(Records drawn from a dataset)
===
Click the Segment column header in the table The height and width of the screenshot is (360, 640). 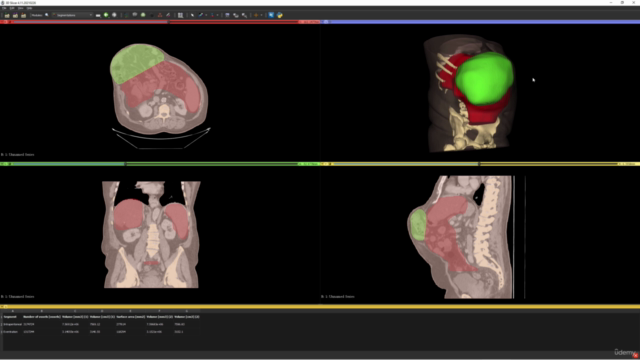10,317
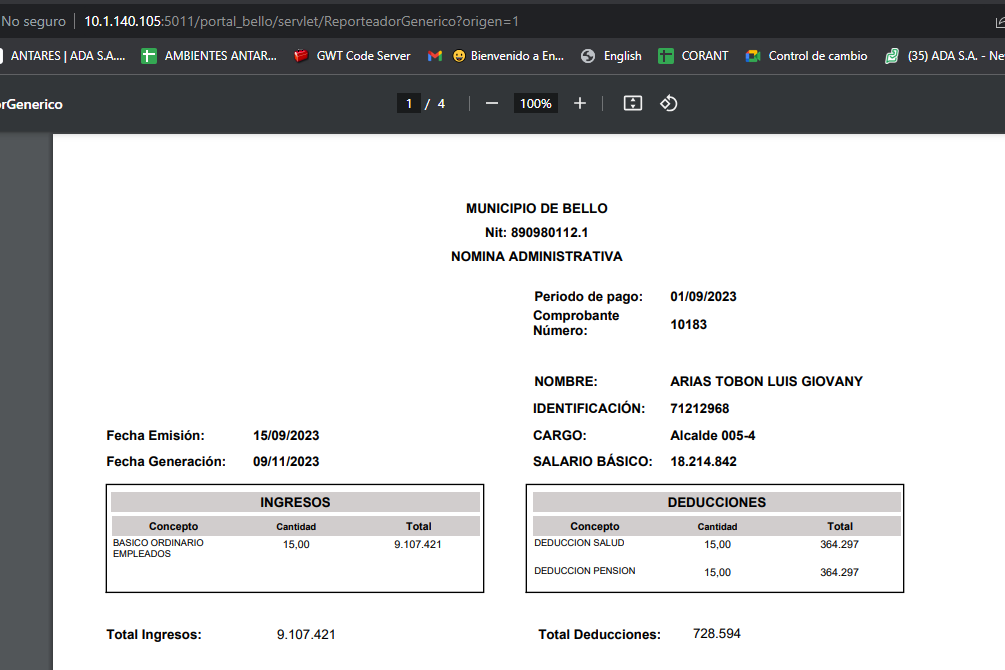Open the AMBIENTES ANTAR spreadsheet bookmark
Viewport: 1005px width, 670px height.
pyautogui.click(x=210, y=56)
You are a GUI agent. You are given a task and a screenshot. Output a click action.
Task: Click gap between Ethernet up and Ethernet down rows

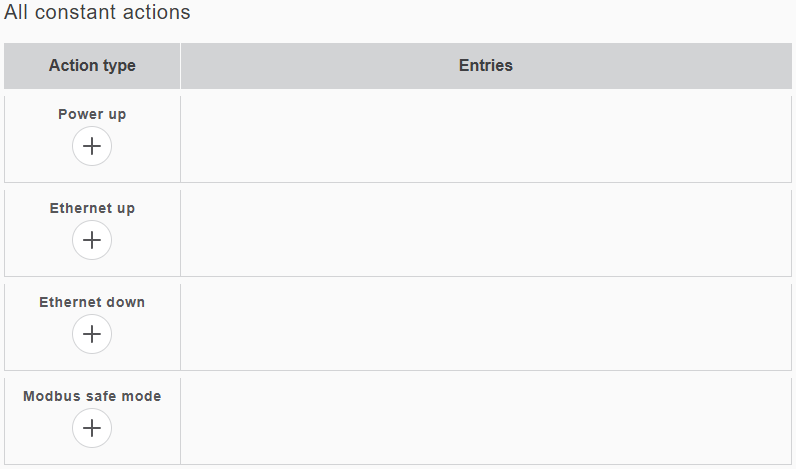tap(398, 280)
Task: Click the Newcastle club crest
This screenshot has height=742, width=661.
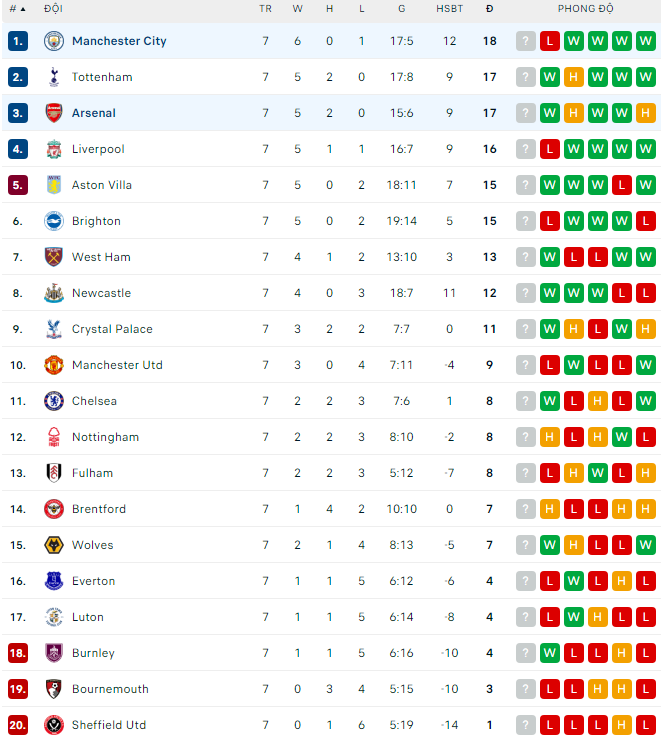Action: pyautogui.click(x=53, y=293)
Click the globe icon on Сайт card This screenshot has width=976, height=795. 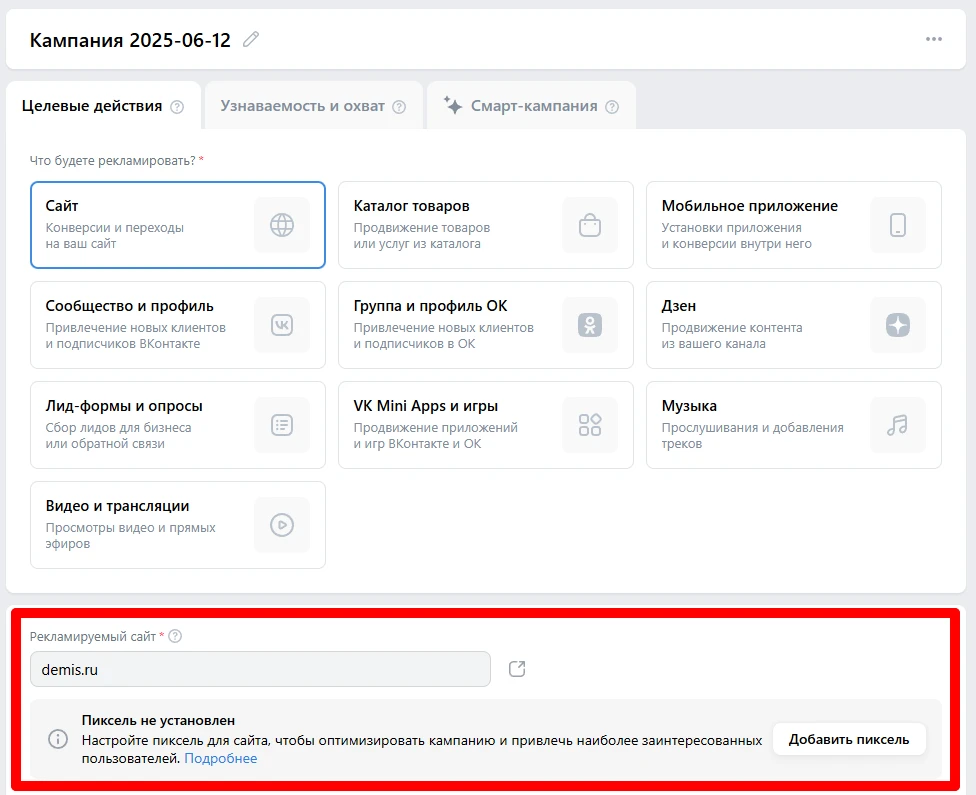coord(282,225)
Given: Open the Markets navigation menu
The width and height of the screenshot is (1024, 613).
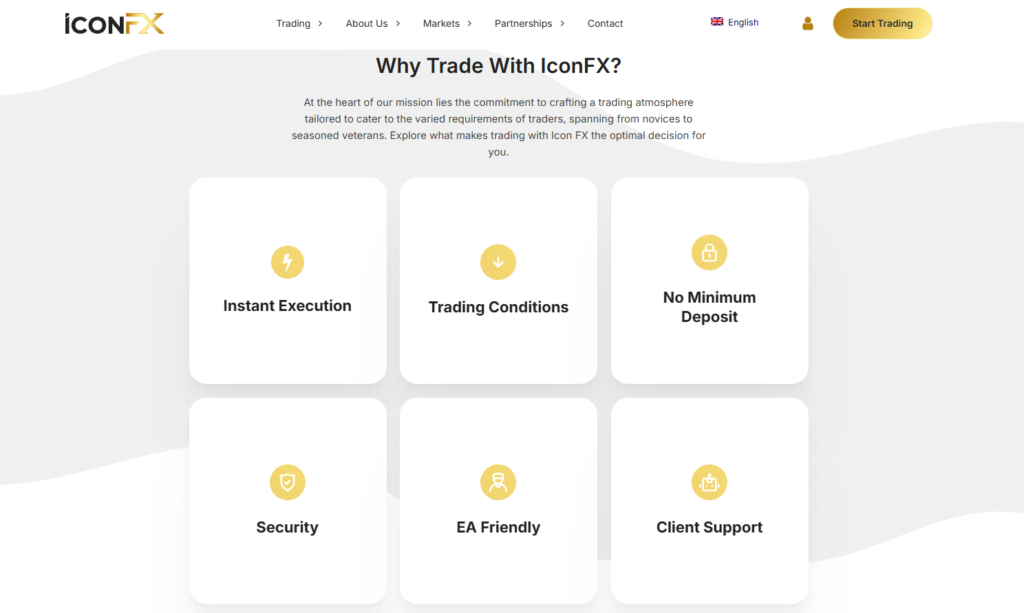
===
• Activity
Set down exactly, line for line, the data from the line that contains "Given: Open the Markets navigation menu" through its last line, keeping pictures out.

• Answer space
Given: Open the Markets navigation menu
The width and height of the screenshot is (1024, 613).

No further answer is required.